The Serenity Prayer says, “Grant me the serenity to accept the things I cannot change, the courage to change the things I can, and the wisdom to know the difference.” Sometimes it doesn’t feel as if we have choices, but in truth we almost always do.

A friend of mine named Lara was laid off from her job of 15 years. She was a loyal employee and was confident her employer would reward her faithfulness with interrupted employment and an occasional thank you. So, when she was laid off, she was devastated. “How could this happen to me,” she cried, “I’ve given the company the best years of my life and this is the thanks I get.” Lara had a right to be upset. She had a right to be angry. And although she had no choice in being terminated, she did have a choice in how she handled it.

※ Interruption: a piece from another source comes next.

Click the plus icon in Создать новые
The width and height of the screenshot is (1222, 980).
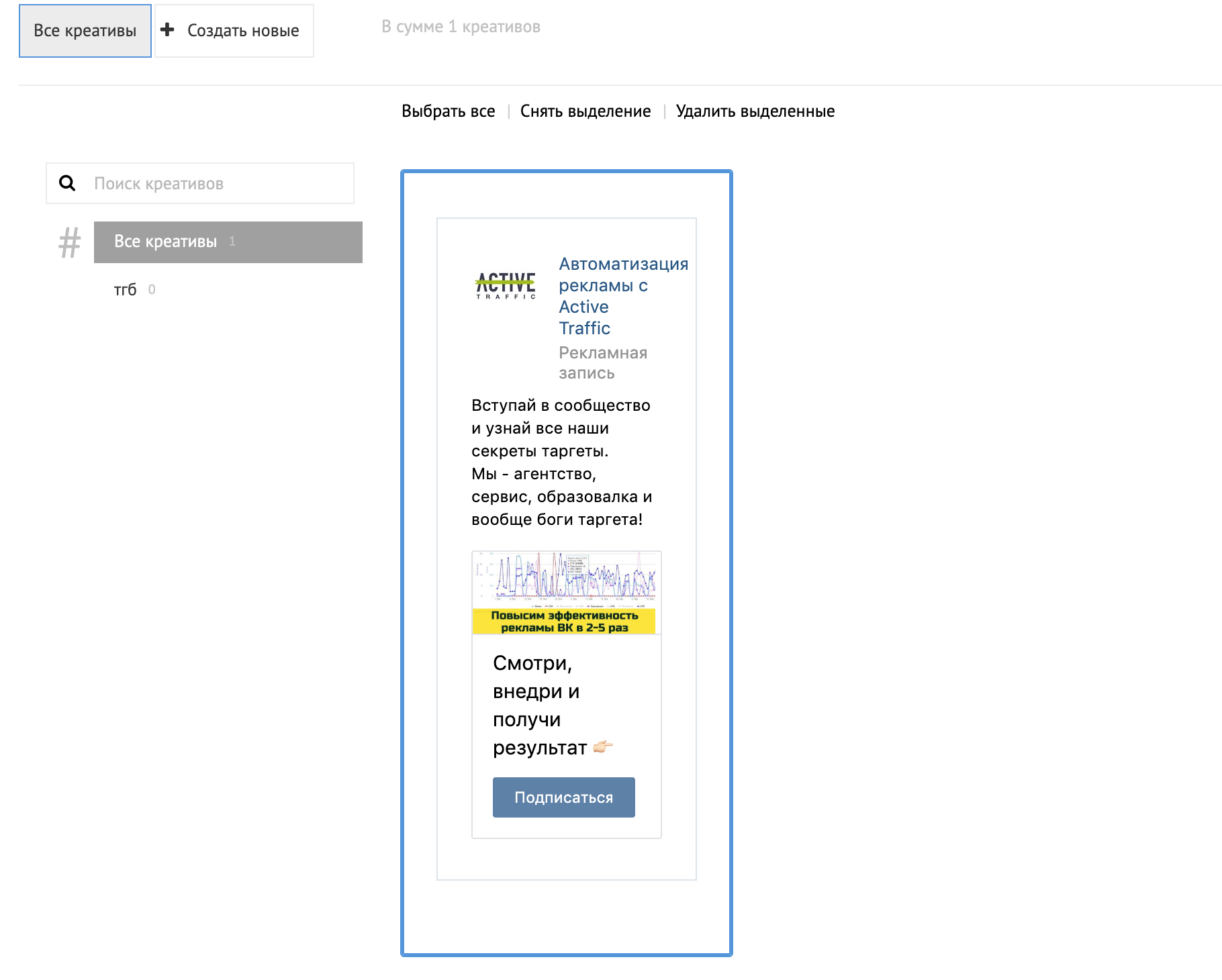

She took control of her life. She allowed herself time to be angry. Then, instead of moping around feeling sorry for herself for weeks and months, she took this seemingly bad situation and turn it into an opportunity to receive training in an area she was interested in.

She also used the unscheduled break in employment as a respite, a time for a much-needed vacation. Lara chose to work her situation to her advantage.

In a journal, identify a situation in which you feel you didn’t have a choice. Explain why you thought you didn’t have a choice. Now, go back and think about what you could have done differently. In hindsight, where they are other options he could’ve explored? Is this something you can do now?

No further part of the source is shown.